───── Data for this exercise
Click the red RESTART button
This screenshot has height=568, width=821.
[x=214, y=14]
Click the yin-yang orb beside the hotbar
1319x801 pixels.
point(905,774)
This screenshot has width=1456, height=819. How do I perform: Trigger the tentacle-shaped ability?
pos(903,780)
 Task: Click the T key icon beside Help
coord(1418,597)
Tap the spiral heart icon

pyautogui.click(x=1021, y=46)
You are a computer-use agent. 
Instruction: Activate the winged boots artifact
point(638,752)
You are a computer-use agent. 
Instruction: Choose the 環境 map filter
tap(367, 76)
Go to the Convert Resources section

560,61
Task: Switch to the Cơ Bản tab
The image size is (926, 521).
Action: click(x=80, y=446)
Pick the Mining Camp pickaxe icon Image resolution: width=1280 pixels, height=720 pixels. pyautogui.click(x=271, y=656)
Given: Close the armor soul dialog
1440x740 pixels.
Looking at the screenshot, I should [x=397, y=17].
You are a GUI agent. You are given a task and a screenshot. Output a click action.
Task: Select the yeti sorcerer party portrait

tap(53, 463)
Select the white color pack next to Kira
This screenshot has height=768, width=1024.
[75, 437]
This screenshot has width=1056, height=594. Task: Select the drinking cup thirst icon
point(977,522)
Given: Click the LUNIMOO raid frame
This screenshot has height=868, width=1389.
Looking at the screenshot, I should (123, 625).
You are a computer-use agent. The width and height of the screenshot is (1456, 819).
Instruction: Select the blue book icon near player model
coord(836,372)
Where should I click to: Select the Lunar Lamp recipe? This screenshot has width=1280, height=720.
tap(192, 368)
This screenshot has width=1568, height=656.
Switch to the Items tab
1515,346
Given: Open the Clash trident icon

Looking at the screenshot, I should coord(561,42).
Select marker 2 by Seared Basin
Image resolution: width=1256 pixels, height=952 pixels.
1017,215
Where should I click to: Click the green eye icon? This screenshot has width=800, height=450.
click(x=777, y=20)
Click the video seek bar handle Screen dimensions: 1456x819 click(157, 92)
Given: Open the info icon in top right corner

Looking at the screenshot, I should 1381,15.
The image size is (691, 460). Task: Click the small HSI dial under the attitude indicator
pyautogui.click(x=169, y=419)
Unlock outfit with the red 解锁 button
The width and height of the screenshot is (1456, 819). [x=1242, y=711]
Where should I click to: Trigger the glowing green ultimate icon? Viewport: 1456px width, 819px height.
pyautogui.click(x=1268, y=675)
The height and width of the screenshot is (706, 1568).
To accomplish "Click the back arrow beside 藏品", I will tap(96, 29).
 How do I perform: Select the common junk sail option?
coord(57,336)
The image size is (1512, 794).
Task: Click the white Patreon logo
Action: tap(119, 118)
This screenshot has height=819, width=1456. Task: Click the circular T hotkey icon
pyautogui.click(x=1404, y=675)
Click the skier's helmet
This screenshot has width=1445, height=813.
──────────
> **Exercise requirements**
Copy the material above line for line, with no changes.

> **Exercise solution**
Click the red RESTART button
This screenshot has height=568, width=821.
[x=214, y=14]
Click the yin-yang orb beside the hotbar
1319x801 pixels.
point(905,774)
This screenshot has width=1456, height=819. How do I perform: Trigger the tentacle-shaped ability?
pos(903,780)
 Task: Click the T key icon beside Help
coord(1418,597)
Tap the spiral heart icon

pyautogui.click(x=1021, y=46)
You are a computer-use agent. 
Instruction: Activate the winged boots artifact
point(638,752)
You are a computer-use agent. 
Instruction: Choose the 環境 map filter
tap(367, 76)
Go to the Convert Resources section

560,61
Task: Switch to the Cơ Bản tab
The image size is (926, 521).
Action: click(x=80, y=446)
Pick the Mining Camp pickaxe icon Image resolution: width=1280 pixels, height=720 pixels. pyautogui.click(x=271, y=656)
Given: Close the armor soul dialog
1440x740 pixels.
Looking at the screenshot, I should [x=397, y=17].
You are a GUI agent. You are given a task and a screenshot. Output a click action.
Task: Select the yeti sorcerer party portrait

tap(53, 463)
Select the white color pack next to Kira
This screenshot has height=768, width=1024.
[75, 437]
This screenshot has width=1056, height=594. Task: Select the drinking cup thirst icon
point(977,522)
Given: Click the LUNIMOO raid frame
This screenshot has height=868, width=1389.
Looking at the screenshot, I should (123, 625).
You are a computer-use agent. The width and height of the screenshot is (1456, 819).
Instruction: Select the blue book icon near player model
coord(836,372)
Where should I click to: Select the Lunar Lamp recipe? This screenshot has width=1280, height=720.
tap(192, 368)
This screenshot has width=1568, height=656.
Switch to the Items tab
1515,346
Given: Open the Clash trident icon

Looking at the screenshot, I should coord(561,42).
Select marker 2 by Seared Basin
Image resolution: width=1256 pixels, height=952 pixels.
1017,215
Where should I click to: Click the green eye icon? This screenshot has width=800, height=450.
click(x=777, y=20)
Click the video seek bar handle Screen dimensions: 1456x819 click(157, 92)
Given: Open the info icon in top right corner

Looking at the screenshot, I should 1381,15.
The image size is (691, 460). Task: Click the small HSI dial under the attitude indicator
pyautogui.click(x=169, y=419)
Unlock outfit with the red 解锁 button
The width and height of the screenshot is (1456, 819). [x=1242, y=711]
Where should I click to: Trigger the glowing green ultimate icon? Viewport: 1456px width, 819px height.
pyautogui.click(x=1268, y=675)
The height and width of the screenshot is (706, 1568).
To accomplish "Click the back arrow beside 藏品", I will tap(96, 29).
 How do I perform: Select the common junk sail option?
coord(57,336)
The image size is (1512, 794).
Task: Click the white Patreon logo
Action: tap(119, 118)
This screenshot has height=819, width=1456. Task: Click the circular T hotkey icon
pyautogui.click(x=1404, y=675)
Click the skier's helmet
This screenshot has width=1445, height=813.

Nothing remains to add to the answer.